• Direction: Reproduce every line of the listing below word for word, leaving out the pictures.

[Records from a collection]
□ □ □

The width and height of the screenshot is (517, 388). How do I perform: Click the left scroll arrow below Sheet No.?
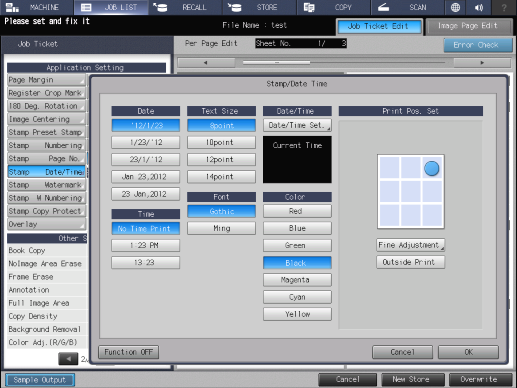pos(206,63)
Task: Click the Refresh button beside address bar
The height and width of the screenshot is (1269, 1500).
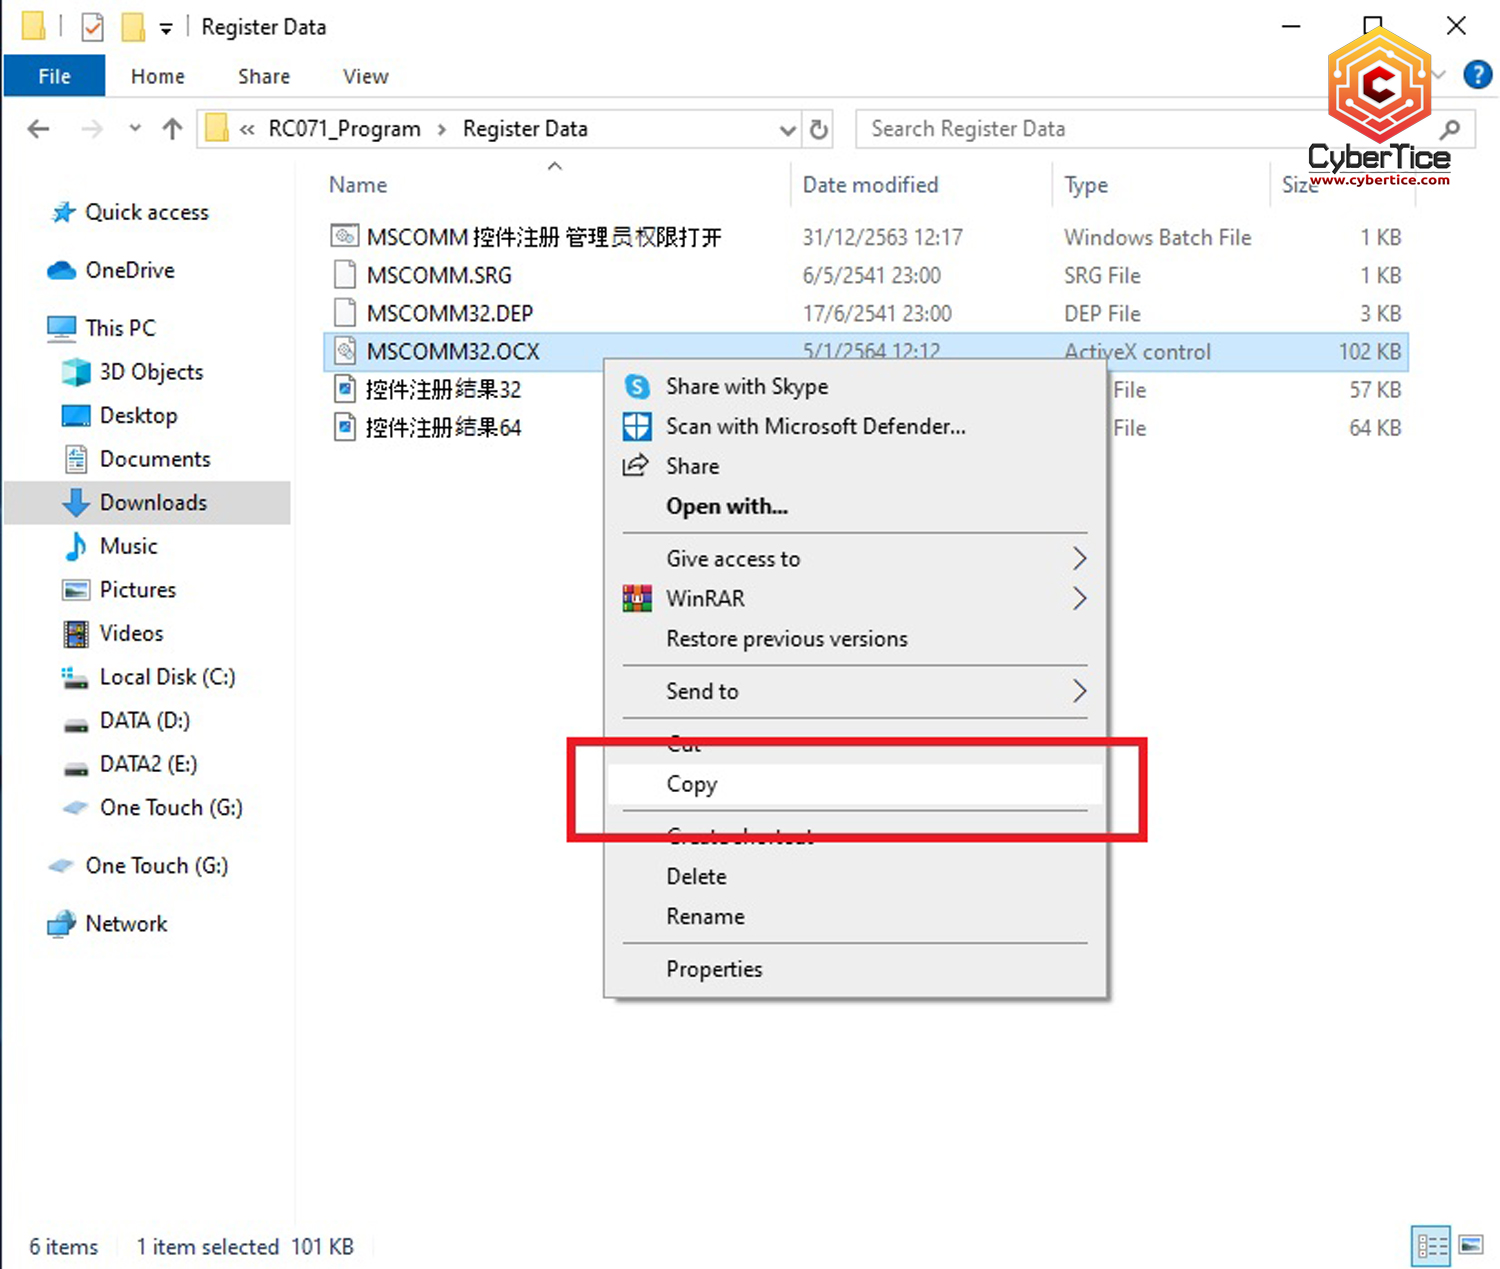Action: point(819,129)
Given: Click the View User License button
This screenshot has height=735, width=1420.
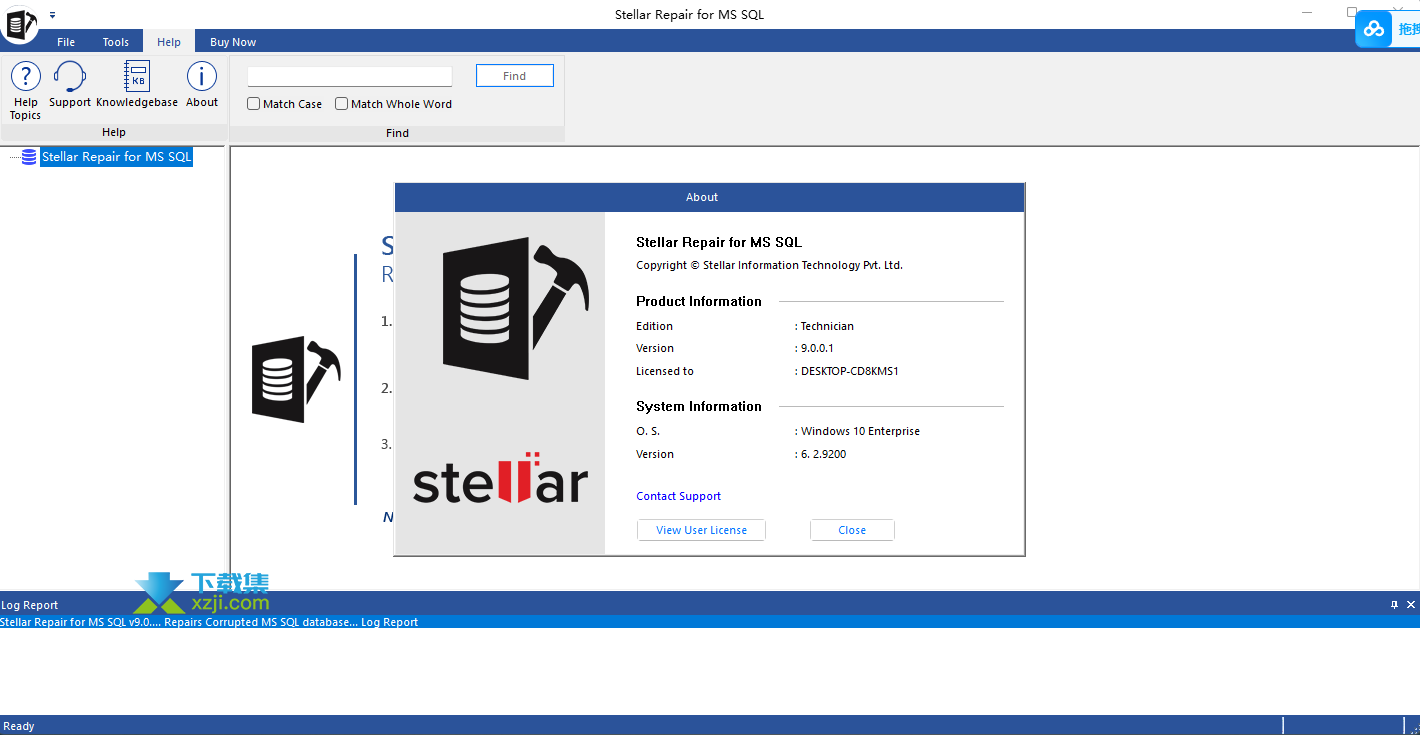Looking at the screenshot, I should 701,530.
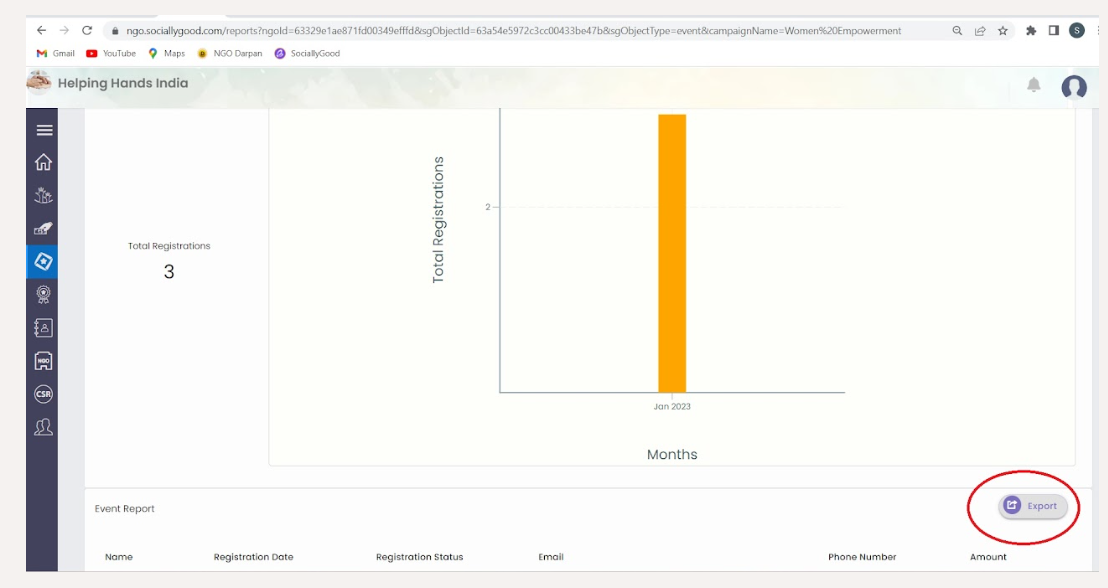The width and height of the screenshot is (1108, 588).
Task: Click the browser address bar URL
Action: 514,30
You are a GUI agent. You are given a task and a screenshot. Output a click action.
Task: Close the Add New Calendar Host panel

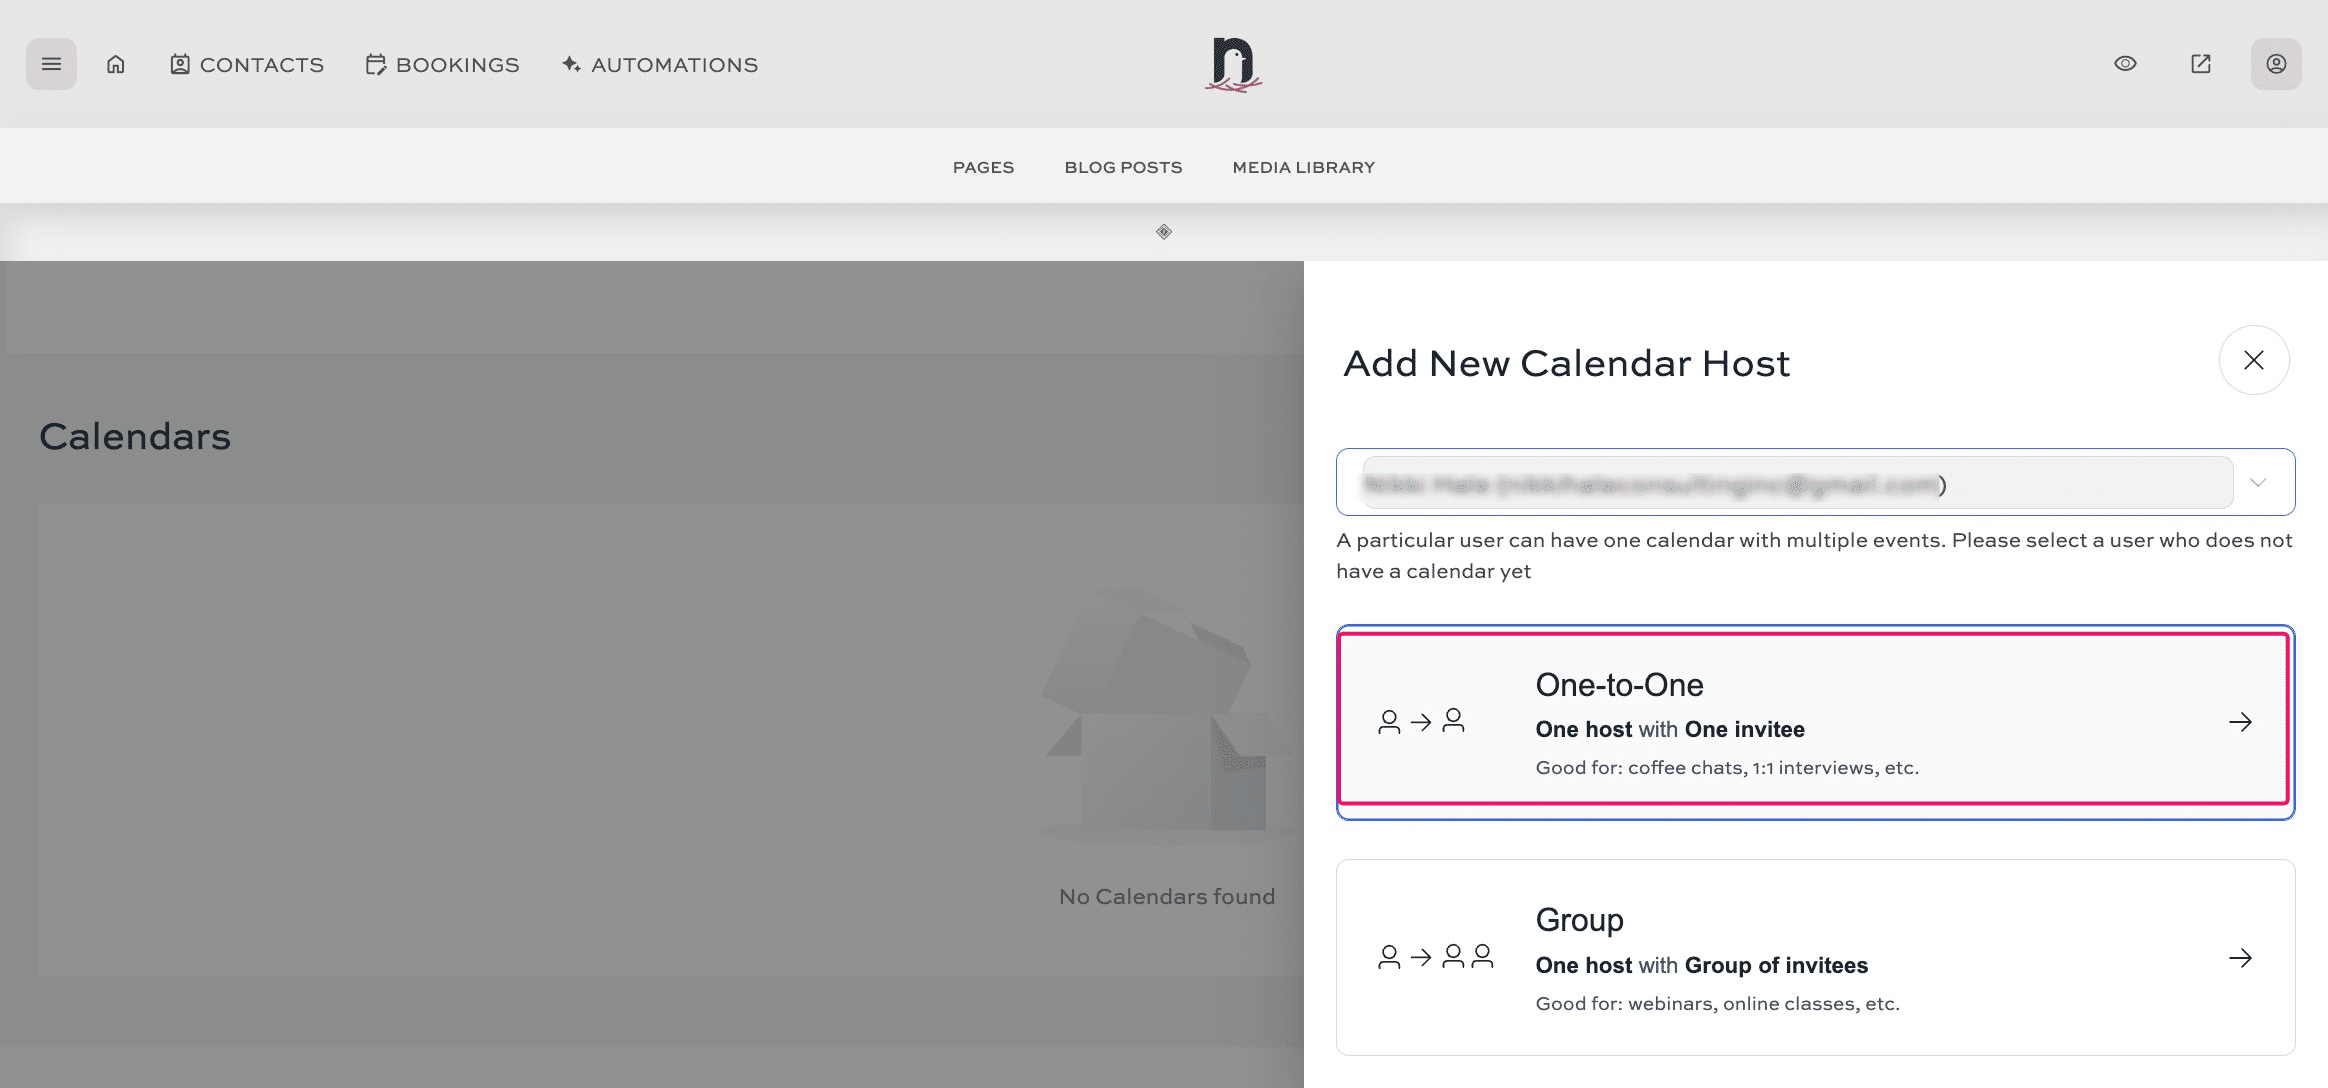coord(2253,360)
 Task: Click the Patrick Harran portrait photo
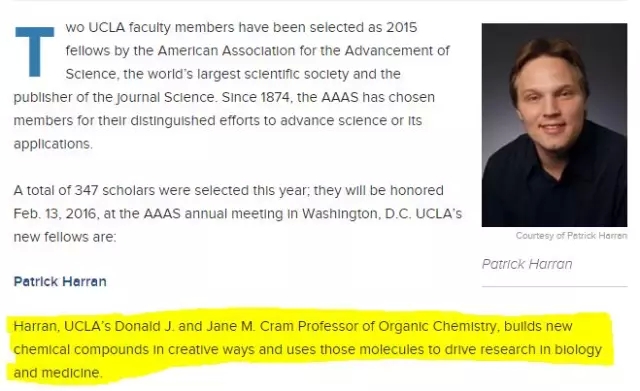point(554,125)
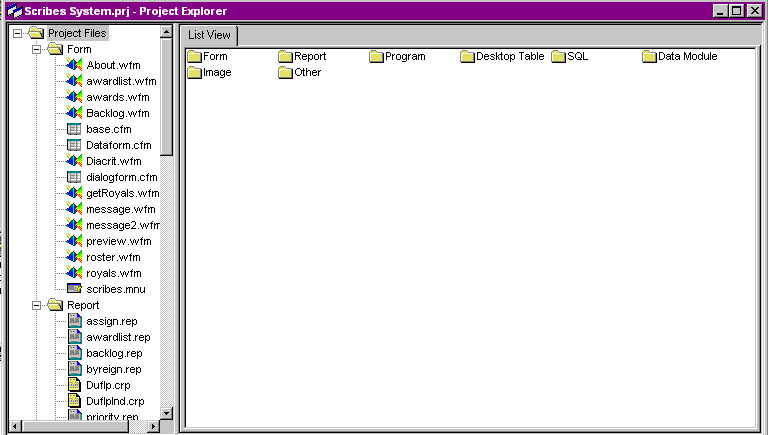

□ □ □

• Exercise answer:
The width and height of the screenshot is (517, 388). How do I perform: Click the left scroll arrow below Sheet No.?
pos(206,63)
Task: Click the Refresh button beside address bar
The height and width of the screenshot is (1269, 1500).
Action: point(819,129)
Given: Click the View User License button
This screenshot has height=735, width=1420.
Looking at the screenshot, I should 701,530.
The width and height of the screenshot is (1108, 588).
Task: Click the browser address bar URL
Action: 514,30
You are a GUI agent. You are given a task and a screenshot. Output a click action.
Task: Close the Add New Calendar Host panel

coord(2253,360)
 Task: Click the Patrick Harran portrait photo
point(554,125)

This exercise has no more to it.